DIRECTION 1: In the forum thread on the filter's phase margin, under what loop condition is phase margin measured?
DIRECTION 2: Continue the forum thread on the filter's phase margin from its final post onward.

I want to know that how are the laplacian equations and bood Diagram of this filter.( and relation between them.)
filter.JPG
Is it possible guide me please?
Best Regards
Goldsmith
 

It is quite easy to do it by yourself!Assuming an ideal opamp (Infinite Gain,Infinite Rin,Zero Rout) and based on uo=A(u+ - u-) and the Kirchoff's law around the opamp you can extract the desired transfer function.
If you assume a more complex model for the opamp the procedure is identical but maybe computations are more time consuming.
Having the transfer function you can sketch the magnitude and phase response or simulate your designed circuit and compare the results from theory.
 
Dear jimito13
Thanks for your reply. i can write the transfer function in s plane as simple as. but i can not find the phase margin from that.
and i can not draw the bood diagram . is it possible that you guide me , please?
Best Regards
Goldsmith
 

i can write the transfer function in s plane as simple as. but i can not find the phase margin from that.
Click to expand...

You can't find the Phase Margin via theory and equations or via simulation?
Remember PM definition : It is the distance of the phase for the frequency in which the small-signal gain crosses zero dB from the -180deg.
Now,let's apply the above definition :
1.)Take the magnitude of your transfer function (substitute s=jω) and make it equal to 1(thus 0dB).Solve for ω and as a result you get the frequency (ω0) in which the small-signal gain crosses zero dB.
2.)Take the phase response of your system and substitute the variable ω with ω0.Let's name ω1 the result of your calculations.
3.)PM=ω1-(-180deg)=ω1+180deg

As for simulation it's much easier,just remember the definition of PM and apply the above steps at the magnitude and phase response that will get after a small-signal analysis.
 
Dear jimito13
Thanks for your valuable and helpful reply. but is it possible that you do it for this circuit. i confused really. and i think if i see its solution from you as an example , i will understand it perfectly.
Again thank you for your attention and guide.
Sincerely
Goldsmith
 

An important point that seems to being missed is that phase margin is measured with the feedback loop broken. That is, it is an open loop characteristic. The circuit is shown in closed loop. You need to break the loop. Any good textbook on circuit design or control theory should have an explanation.

If you want to derive the equation you don't want to use infinite gain - the gain has to drop off as frequency increases. An opamp gain of w0/s is a good approximation. w0 is the point where the opamp gain crosses zero dB.

INFORMATION PROVIDED:
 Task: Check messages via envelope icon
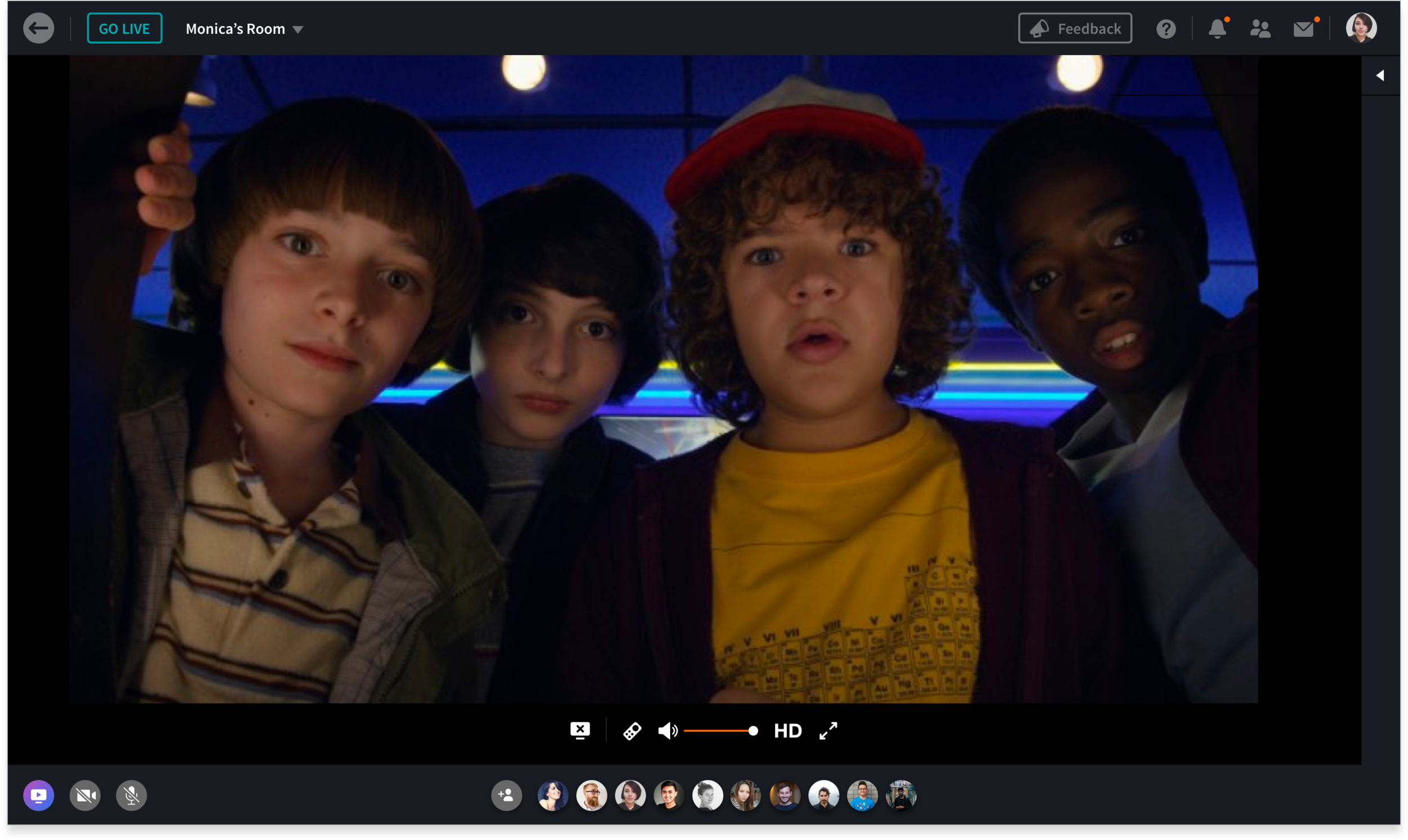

WRITTEN ANSWER 1: With the feedback loop broken, so it is an open-loop characteristic.

WRITTEN ANSWER 2:
 
Yes, RobG is right.
Everything that Jimito tries to explain is related to the LOOP GAIN only.
That means: Open the feedback loop, inject at this point a test signal and measure the voltage ratio at the opening.
However, very often this creates problems: DC operating point is altered or even lost and loading conditions change at that node.
Therefore, some special methods have to be applied (e.g. as proposed by Middlebrook).
 
Thanks guys,i totally forgot to mention that all my previous posts were concerning the loop gain of the circuit.Thanks again for the supplemental information you provided and sorry from the original poster for this omission.
 

Dear Friends!
Hi
Thank you for all of your replies and attentions.
But i confused . i can find the place of pole and zero of that circuit and i can find its H(s) . but i can not find its phase margin and bood diagram and i'm really confused and i want to understand it . Guide me , please .
Thank you
Goldsmith
 

Goldsmith, the desired Bode diagram (BODE !!!) consists of a graphical representation of the loop gain magnitude (in dB) and the loop gain phase versus frequency.
Then, follow the instructions as outlined in Jimito's posting #4.
 

Dear LvW
Hi
Thanks for your attention and reply.
I think the H(s) is : (R5)/(R1R5sc+R1)
And i think it has not zero . and it has a stable pole at left of s plane .Are they right?
what should i do? should i convert it to the db gain? is its formula 20log(H(s)) for this example?
Best Regards
Goldsmith
 
goldsmith said:
Dear LvW
Hi
Thanks for your attention and reply.
I think the H(s) is : (R5)/(R1R5sc+R1)
And i think it has not zero . and it has a stable pole at left of s plane .Are they right?
what should i do? should i convert it to the db gain? is its formula 20log(H(s)) for this example?
Best Regards
Goldsmith
Click to expand...

At first, write H(s) in "normal form" by dividing numerator and denominator by R5.
Then you can follow the rules for constructing the BODE diagram: Approximate H(s) in dB by two straight lines:
A horizontal line for very low frequencies and another line with a slope of -20dB/dec (frequency axis in log scale!) for very high frequencies.
Both lines intersect at the pole frequency 1/R1C.
(Further details regarding the Bode diagram can be found elsewhere)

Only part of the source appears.